Livedo reticularis is a physiologic or reactive blotchy, lace-like, mottled purplish discoloration of skin that disappears with warming - it has a regular, unbroken net pattern and is common in young women. Livedo racemosa is pathologic: it has an irregular, broken net pattern that does not disappear with warming, reflecting true cutaneous vascular disease. In PAN and antiphospholipid syndrome, livedo racemosa indicates medium-vessel disease of the skin. The 2022 criteria count both livedo racemosa and livedo reticularis when they occur in the context of vasculitis.
Hepatitis B-associated PAN (HBV-PAN) accounts for approximately 7-36% of PAN cases globally, though its prevalence has declined with universal HBV vaccination. It is thought to result from immune complex deposition causing vasculitis. Clinically, HBV-PAN may be more severe, with higher rates of mononeuritis multiplex, hypertension, and abdominal involvement. Treatment differs: HBV-PAN is treated with antiviral therapy (tenofovir or entecavir) combined with a short course of corticosteroids and sometimes plasma exchange, rather than long-term immunosuppression, to avoid enhancing viral replication.
No - this is a key distinguishing feature. PAN affects medium-sized arteries and does not cause glomerulonephritis. Renal involvement in PAN is due to renal artery vasculitis causing renovascular hypertension, renal infarction, or microaneurysms - not glomerular disease. In contrast, MPA and GPA commonly cause pauci-immune glomerulonephritis. If a patient has glomerulonephritis, the diagnosis is unlikely to be PAN and should prompt workup for ANCA-associated vasculitis, cryoglobulinemic vasculitis, or other immune complex-mediated vasculitides.

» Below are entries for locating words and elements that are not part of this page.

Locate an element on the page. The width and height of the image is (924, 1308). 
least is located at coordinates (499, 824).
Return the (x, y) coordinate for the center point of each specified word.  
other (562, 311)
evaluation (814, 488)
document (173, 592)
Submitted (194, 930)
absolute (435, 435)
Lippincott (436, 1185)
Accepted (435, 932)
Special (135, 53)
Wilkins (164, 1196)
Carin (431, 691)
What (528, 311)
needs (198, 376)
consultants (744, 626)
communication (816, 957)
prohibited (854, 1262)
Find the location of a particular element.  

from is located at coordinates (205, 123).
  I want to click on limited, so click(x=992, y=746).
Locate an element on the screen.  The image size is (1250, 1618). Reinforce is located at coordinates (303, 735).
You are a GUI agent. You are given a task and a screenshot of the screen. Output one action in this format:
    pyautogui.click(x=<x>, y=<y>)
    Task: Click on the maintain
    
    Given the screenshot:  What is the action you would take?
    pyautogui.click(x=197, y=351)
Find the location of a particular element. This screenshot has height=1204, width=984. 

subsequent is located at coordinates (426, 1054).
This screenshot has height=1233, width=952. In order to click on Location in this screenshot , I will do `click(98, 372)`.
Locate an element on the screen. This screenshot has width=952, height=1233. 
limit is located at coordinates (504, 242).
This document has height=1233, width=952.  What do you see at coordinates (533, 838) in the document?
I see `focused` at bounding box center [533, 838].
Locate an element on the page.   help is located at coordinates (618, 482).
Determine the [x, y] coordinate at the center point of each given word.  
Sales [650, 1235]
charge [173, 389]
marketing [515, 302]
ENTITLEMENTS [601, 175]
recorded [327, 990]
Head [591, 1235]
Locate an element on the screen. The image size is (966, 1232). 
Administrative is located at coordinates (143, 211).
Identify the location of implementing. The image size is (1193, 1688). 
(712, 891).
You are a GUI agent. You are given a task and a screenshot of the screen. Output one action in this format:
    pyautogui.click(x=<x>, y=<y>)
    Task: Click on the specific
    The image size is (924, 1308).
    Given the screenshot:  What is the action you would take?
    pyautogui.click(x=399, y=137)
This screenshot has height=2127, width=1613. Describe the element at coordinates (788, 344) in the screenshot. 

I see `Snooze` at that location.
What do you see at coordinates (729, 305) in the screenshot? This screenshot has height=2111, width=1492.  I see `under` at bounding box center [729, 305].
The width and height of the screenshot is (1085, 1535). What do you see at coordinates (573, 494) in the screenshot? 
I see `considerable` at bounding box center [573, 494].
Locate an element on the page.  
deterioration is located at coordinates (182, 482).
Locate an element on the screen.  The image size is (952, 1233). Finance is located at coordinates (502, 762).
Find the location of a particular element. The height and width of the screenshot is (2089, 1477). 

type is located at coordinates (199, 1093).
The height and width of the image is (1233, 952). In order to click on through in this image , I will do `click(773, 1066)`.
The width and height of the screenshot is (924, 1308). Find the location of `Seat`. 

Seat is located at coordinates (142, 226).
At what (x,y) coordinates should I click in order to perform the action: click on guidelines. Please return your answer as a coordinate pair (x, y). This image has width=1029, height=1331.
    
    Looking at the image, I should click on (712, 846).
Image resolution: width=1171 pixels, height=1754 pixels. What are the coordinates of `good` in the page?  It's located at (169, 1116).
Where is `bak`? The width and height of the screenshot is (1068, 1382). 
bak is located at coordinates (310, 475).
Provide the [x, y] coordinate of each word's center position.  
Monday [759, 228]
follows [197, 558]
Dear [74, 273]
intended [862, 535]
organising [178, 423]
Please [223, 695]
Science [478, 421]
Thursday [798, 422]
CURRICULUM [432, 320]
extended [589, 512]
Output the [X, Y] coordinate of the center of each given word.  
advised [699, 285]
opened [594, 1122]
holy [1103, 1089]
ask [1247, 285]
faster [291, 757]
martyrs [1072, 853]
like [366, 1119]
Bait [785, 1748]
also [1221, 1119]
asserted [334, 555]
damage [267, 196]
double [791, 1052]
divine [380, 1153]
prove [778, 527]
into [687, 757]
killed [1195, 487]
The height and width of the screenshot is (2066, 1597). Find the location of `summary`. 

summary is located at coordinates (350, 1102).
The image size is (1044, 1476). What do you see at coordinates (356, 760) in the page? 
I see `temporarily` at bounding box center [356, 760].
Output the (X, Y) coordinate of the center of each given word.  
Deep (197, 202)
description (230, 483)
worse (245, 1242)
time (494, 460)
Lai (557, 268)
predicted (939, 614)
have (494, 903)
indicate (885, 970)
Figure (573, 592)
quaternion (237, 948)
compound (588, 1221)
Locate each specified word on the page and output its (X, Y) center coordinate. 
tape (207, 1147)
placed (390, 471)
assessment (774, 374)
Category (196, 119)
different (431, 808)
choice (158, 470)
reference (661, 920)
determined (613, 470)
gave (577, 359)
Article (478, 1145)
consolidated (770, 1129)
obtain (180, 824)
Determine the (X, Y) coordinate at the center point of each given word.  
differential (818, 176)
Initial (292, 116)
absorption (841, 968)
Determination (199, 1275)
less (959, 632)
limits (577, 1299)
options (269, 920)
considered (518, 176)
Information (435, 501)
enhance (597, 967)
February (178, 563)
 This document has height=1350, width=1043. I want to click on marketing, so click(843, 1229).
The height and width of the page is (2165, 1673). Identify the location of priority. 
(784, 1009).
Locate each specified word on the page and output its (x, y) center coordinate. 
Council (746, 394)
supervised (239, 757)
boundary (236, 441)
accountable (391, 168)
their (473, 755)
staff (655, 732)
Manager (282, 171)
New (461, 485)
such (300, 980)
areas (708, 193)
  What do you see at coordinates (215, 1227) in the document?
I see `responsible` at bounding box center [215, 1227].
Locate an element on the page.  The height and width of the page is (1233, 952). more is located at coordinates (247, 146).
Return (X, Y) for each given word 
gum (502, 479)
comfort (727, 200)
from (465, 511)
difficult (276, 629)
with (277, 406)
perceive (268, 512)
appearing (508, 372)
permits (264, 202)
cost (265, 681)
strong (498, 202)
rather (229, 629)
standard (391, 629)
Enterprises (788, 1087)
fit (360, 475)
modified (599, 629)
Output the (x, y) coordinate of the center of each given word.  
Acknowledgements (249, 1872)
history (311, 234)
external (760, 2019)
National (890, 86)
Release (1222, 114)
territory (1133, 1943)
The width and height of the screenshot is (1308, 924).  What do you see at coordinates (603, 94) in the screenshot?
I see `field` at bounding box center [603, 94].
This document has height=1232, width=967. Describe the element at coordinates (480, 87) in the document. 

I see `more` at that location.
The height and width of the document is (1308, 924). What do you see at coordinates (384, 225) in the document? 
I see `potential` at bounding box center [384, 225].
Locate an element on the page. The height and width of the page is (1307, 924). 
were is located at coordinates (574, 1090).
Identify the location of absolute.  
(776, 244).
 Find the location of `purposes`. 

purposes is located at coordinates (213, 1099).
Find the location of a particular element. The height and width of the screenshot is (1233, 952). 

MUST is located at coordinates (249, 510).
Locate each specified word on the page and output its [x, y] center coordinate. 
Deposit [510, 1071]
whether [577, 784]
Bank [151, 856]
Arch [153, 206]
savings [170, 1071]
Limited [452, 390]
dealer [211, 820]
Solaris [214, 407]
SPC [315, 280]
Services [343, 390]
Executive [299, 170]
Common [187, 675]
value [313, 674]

In the 2022 ACR/EULAR validation study, the PAN criteria (score ≥5) demonstrated sensitivity of 92.3% and specificity of 99.0% against other vasculitides in a cohort of patients with an established diagnosis of vasculitis. These criteria replaced the 1990 ACR PAN criteria and were developed as part of a coordinated classification exercise covering nine different vasculitis types, including AAV, IgA vasculitis, cryoglobulinemic vasculitis, and giant cell arteritis.